Like Louise Linton’s memoir, such writing reinforces negative stereotypes and continues to present a particular experience as the only experience; that of the white writer from the west.

Yet there is an abundance of travel writing, blogs and travelogues by writers on and from Africa, in the African diaspora and a range of racial backgrounds, just waiting to be discovered. This includes blogs like the Kenyan Camper , Mzansi Girl and work by Nigerian travel writer Pelu Awofeso .

One great example is Looking for Transwonderland: Travels in Nigeria, by Noo Saro-Wiwa , who having grown up in the UK, returned to the place of her birth and wrote a fascinating, funny and poignant book about the five months she spent travelling across the country, an insight into the vibrancy, chaos, cultures, landscape and beauty of Nigeria.

When it comes to the west’s view of Africa, not only is there a need for more diverse voices, it’s time we had more decolonised ones too.

Samira is a journalist and community manager for Media Diversified . Follow her on Twitter @samirasawlani

Elliot Ross: ‘When writers recycle familiar colonial fantasies they’re refusing to engage with what’s actually in front of them’

Tomoca, Addis Ababa’s oldest and most venerated coffee house.

There are numerous examples of non-African writers and reporters currently doing strong work in Africa for European and American media. From the Anglophone press, the likes of James Copnall , Joe Penney , Jina Moore , Glenna Gordon , Howard French , Hannah McNeish and many others produce good, thoughtful journalism about all kinds of things. As I see it, such journalists tend to share a few basic commitments. Firstly, they speak with large numbers of local people at all levels of society. Secondly, they don’t make themselves the story. Thirdly, they attempt to engage seriously with the historical, political and economic contexts for whatever they’re reporting on – be that an election campaign, a social movement, a civil war, or the rise of a new musical genre.
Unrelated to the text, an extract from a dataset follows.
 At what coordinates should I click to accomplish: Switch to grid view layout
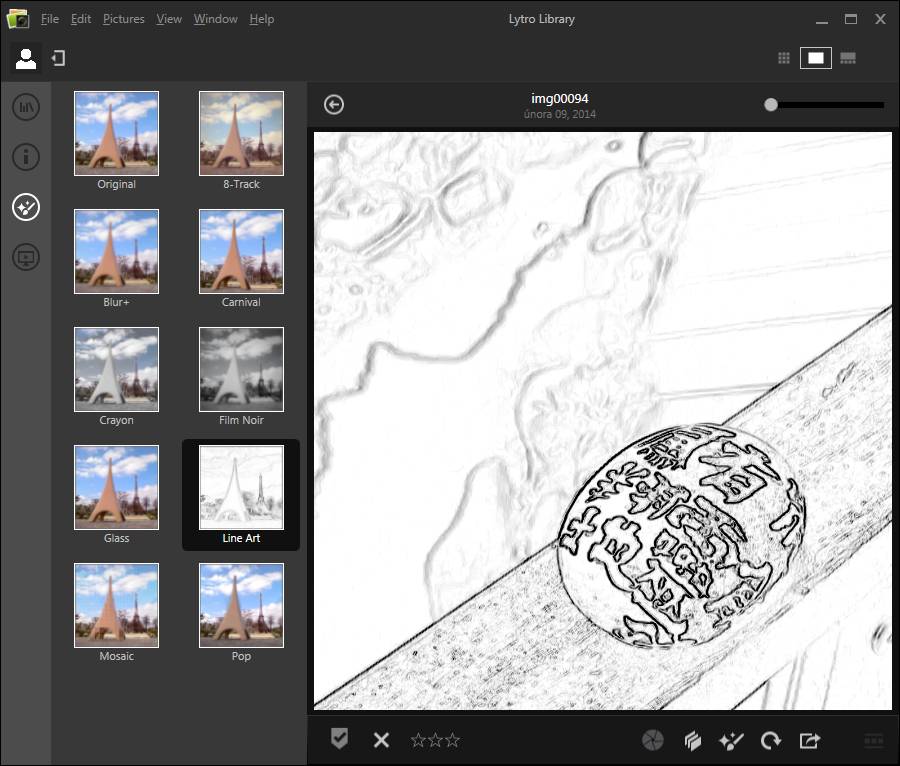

I think the best travel writing usually sticks by those commitments too. One of the reasons it’s frustrating when writers recycle familiar colonial fantasies is that they’re refusing to engage with what’s actually in front of them, or else can only think about what they find in Africa today by comparison with spurious Eurocentric cliches about the continent. Whether a writer is going clubbing in a heaving mega-city or traversing some faraway mountain paradise, they’ll write best by respecting the place and the people in it.